Now I will say, in their defense, the hill that separates the two bays is not that big or that steep. The road is also well paved and lined with pretty homes. But once you are over that hill, it is a long walk along the next bay until you get to the village. The bay of Hakahaa is very wide, but very shallow at it’s apex, so boats can not anchor too close to shore. A wide river runs down to the beach and you follow this to get to the village centre. This consists of a school, church, a few shops, post office and an archeological site. The school, so cute. A big porch extends out from the class room to give extra shade and protection from the rain. Outside on hooks, all in a neat line outside, is all the kids back packs. The church is quite large. It has a traditional sort of front, but the sides are all open, with an overhanging roof, to allow the air to flow through. We had read about the woodwork inside the church, but it was truly impressive. Beautiful large and intricate sculptures made from solid tree trunks. An impressive pulpit and a carved stone bath for baptisms.
The view out over Bay
Impressive wood carvings in the village church
An impressive mixture of traditional Marquesian designs and religous symbolism carved into impressive hunks of solid wood
Probably once a grinding stone, now used as a batism pool
By now it was almost lunch. ‘Lets see what they have in the shops’ the humans figured they could get a bag of crisps to keep them going. But guess what? A whole display case of pastries to choose from. They picked two the biggest ones, with their bad French they thought were potatoe, but turned out to be apple. Oh well, they were lovely and topped up the fuel tanks. Pleasantly refreshed they walked a little further into town and stumbled on a massive archeological site. Several restored religious and sacrificial platforms, structures and lots of tiki. Even a gift shop selling carvings and jewelry. A pretty nice selection and the prices were not that bad. But we have no room on Spirit of Argo for wood and bone carvings.
Off to a more traditional Marqusian sacred sight
Careful rubbing the tiki’s belly!
A new fowl with his mother by the river side
OK, it is now high noon, the hottest part of the day, and the humans have a couple of hours still to hike their way home. The first half of that is going to be up hill. What did they do? Well they popped back to the football (soccer) field and picked a few breadfruit from the trees there. And then proceeded to try and hitch hike back. Hooumi is a pretty tiny place, so what do you think their chances were. The lucky devils got a lift. A lovely older gentleman that dropped them right back to their kayaks. Lucky bast*%$s!
SO WHAT NEXT?
The humans have visited Hakahaa Bay already, so no need to move over there.
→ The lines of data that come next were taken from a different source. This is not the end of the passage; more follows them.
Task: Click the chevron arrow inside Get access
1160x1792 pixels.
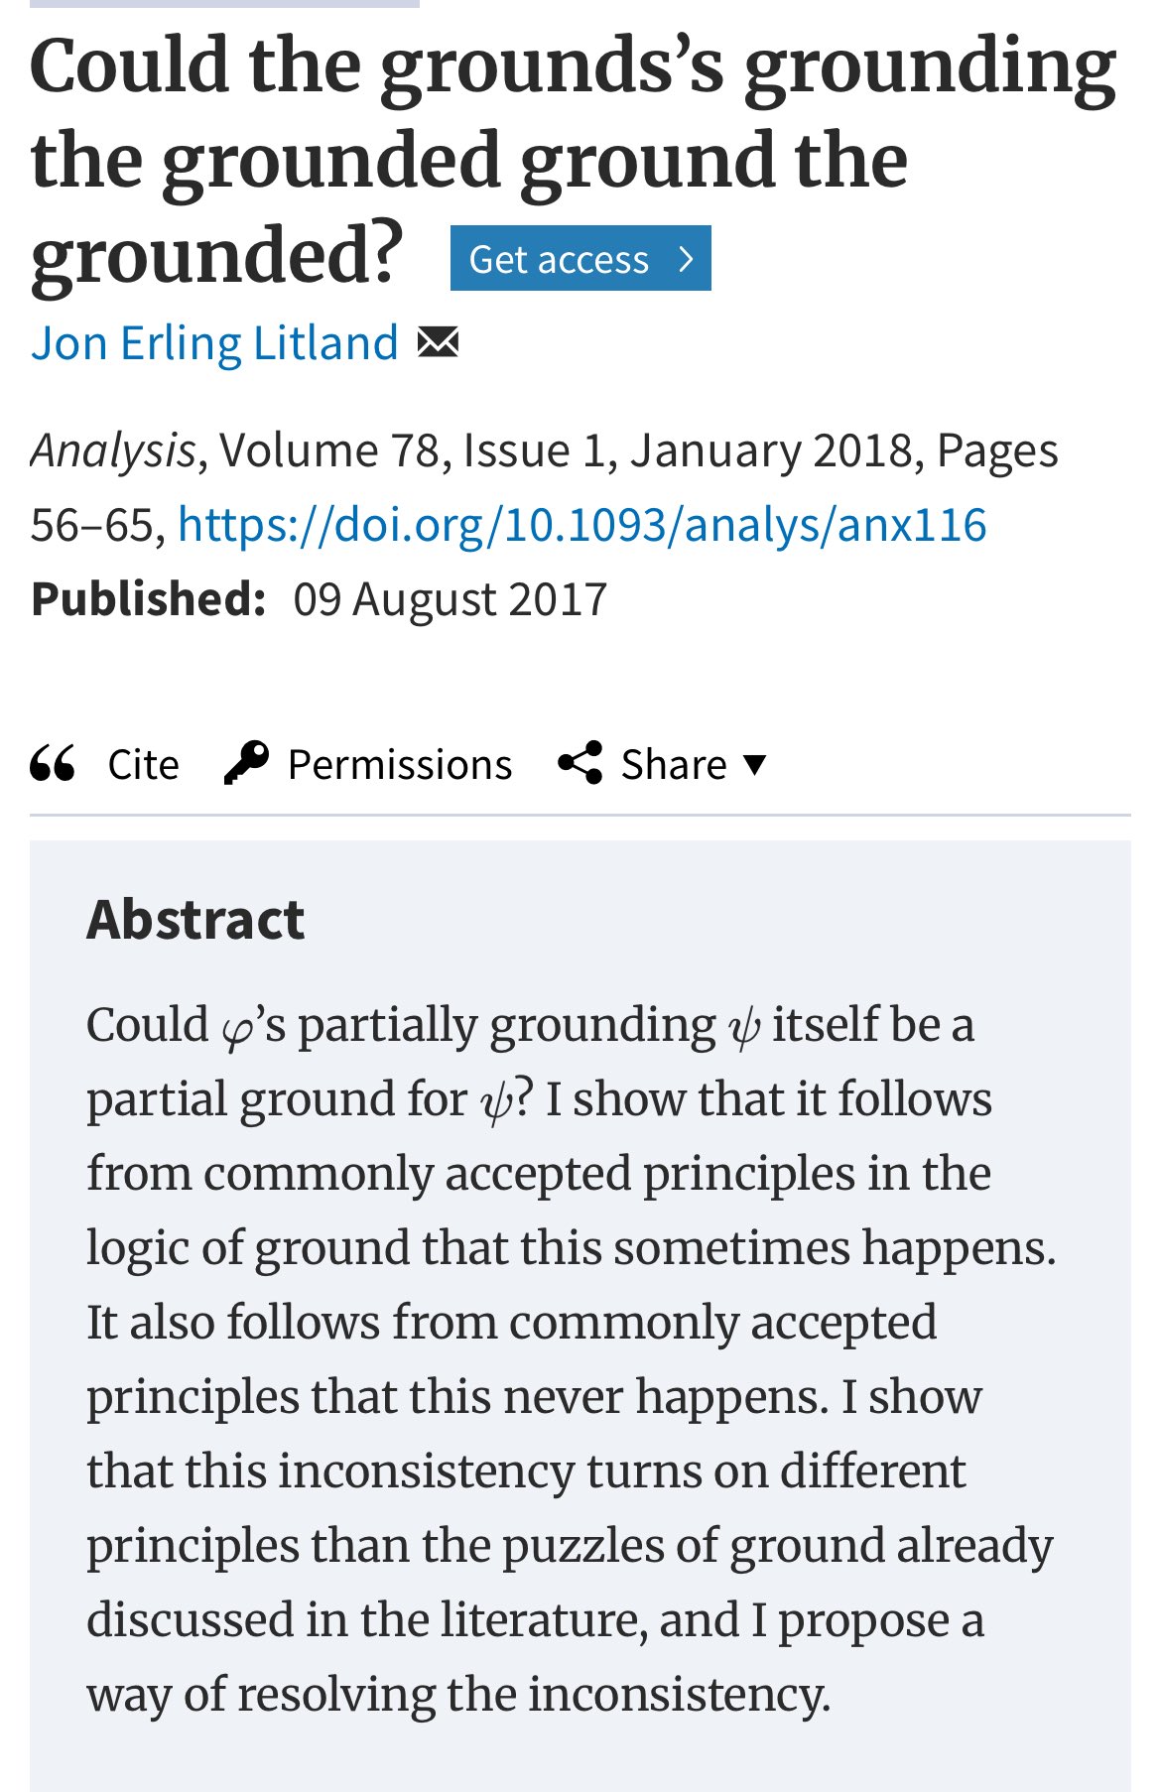Action: (x=685, y=259)
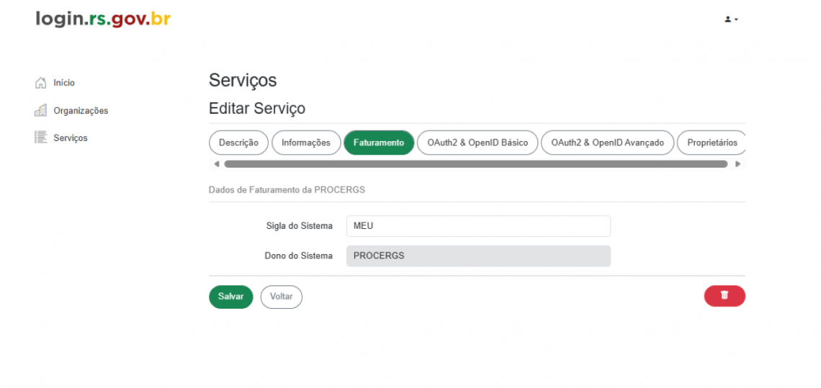Click the right scroll arrow of the tab bar

click(x=737, y=164)
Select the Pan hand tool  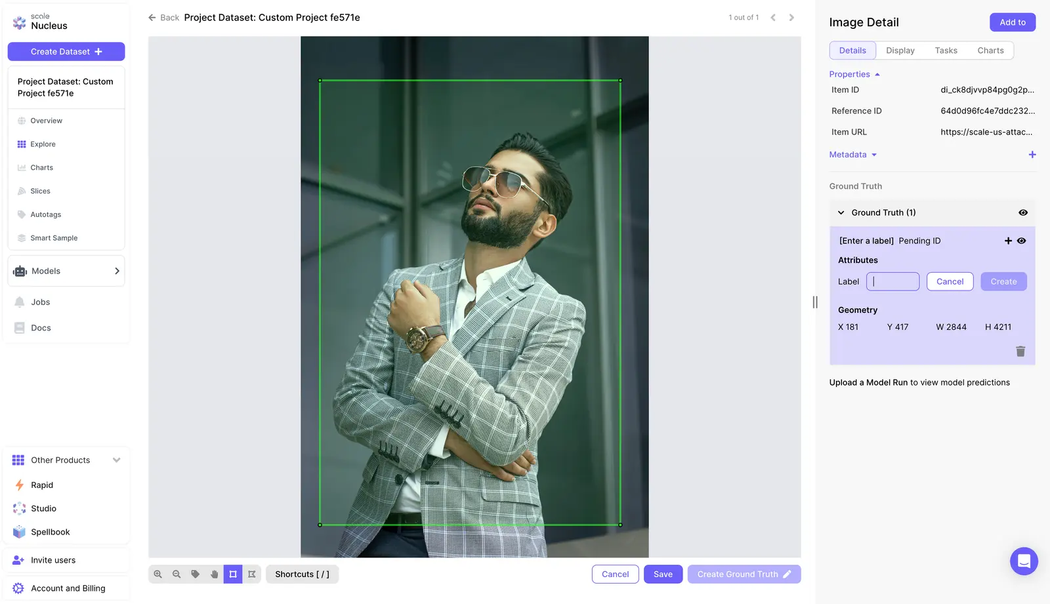pos(214,574)
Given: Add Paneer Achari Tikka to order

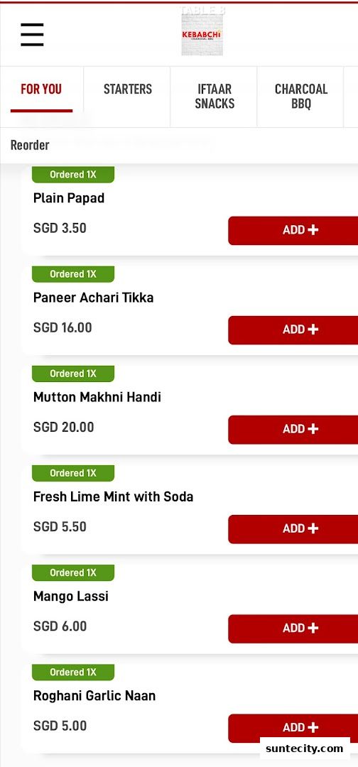Looking at the screenshot, I should (x=293, y=330).
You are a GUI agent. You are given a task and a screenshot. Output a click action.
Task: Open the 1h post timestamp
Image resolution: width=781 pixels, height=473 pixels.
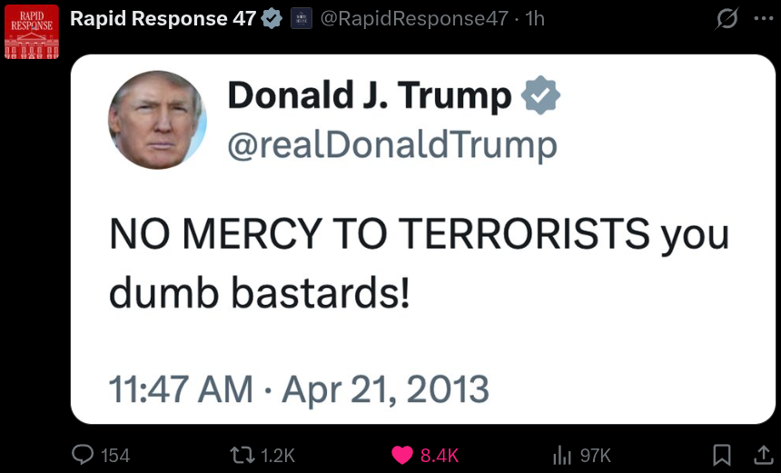[535, 19]
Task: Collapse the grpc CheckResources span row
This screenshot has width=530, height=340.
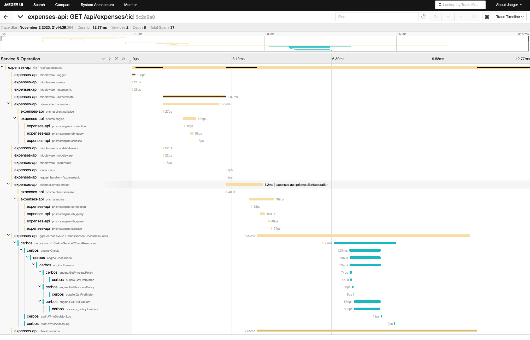Action: point(8,235)
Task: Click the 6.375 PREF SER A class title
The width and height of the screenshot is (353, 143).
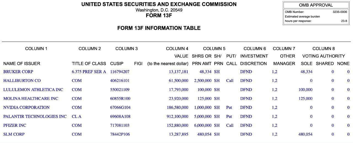Action: [89, 72]
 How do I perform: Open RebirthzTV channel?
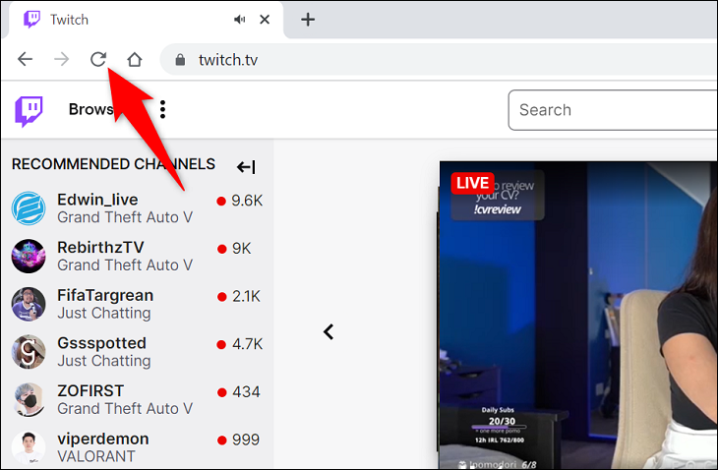[138, 256]
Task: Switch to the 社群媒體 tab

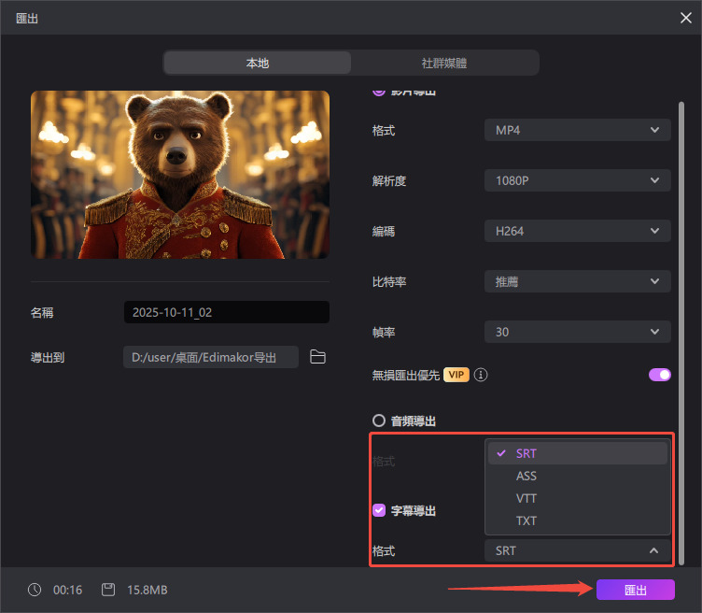Action: (x=444, y=64)
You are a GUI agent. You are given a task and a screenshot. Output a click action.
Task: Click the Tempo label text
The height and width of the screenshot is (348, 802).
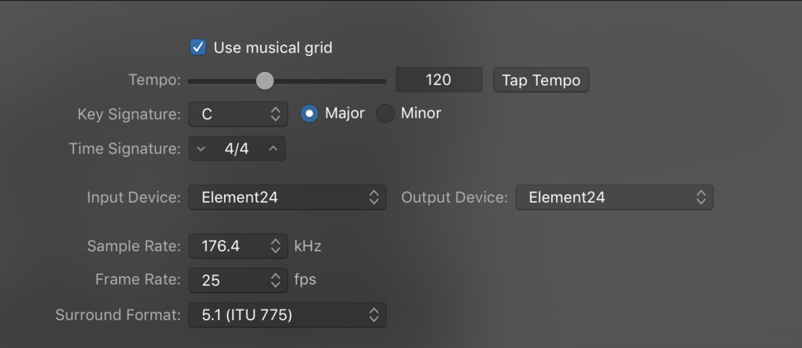pyautogui.click(x=154, y=80)
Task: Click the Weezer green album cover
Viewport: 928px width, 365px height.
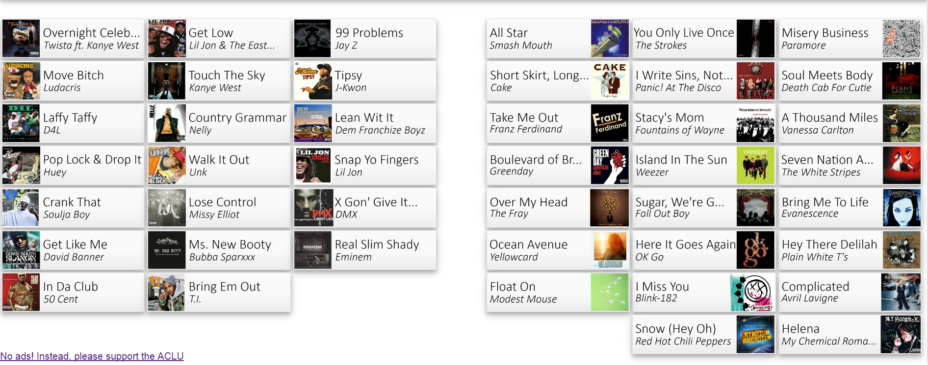Action: [755, 165]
There is supposed to be a waterfall hike from the other bay, Anse Hakapaa, but we heard you need A LOT of bug spray and the bay is open to the swell. The other option is we sail up the east coast to the first of the northerly anchorages Anaho Bay. We heard the sail up there is not pleasant from other cruisers, so we will have to check the weather forecast. But the anchorage is supposed to be worth it. It is well protected from the swell, clear water for snorkeling and have the best beach in all of French Polynesia.
We will keep you informed and add pictures when we can get internet again. Isn’t it cool I can send you this now through a radio.
FOR OTHER CRUISERS
In Hooumi Bay we dropped anchor in the middle of the bay at 8 53.634S 140 01.528W in sand at 8m. The bay is very protected from the swell and there is little or no surf on the beach. This makes it very easy to land your dingy in front of the palapa area. Avoid the west end of the beach, where the river comes out. Very shallow and lots of rocks washed down into this area waiting to eat your outboard prop.
In Hakahaa Bay the river is quite large and runs right through the village. They even have a village concrete dock to tie your dingy too. At low tide the river exit is too shallow to traverse so time your visit, or drag it over the shallows with the engine up.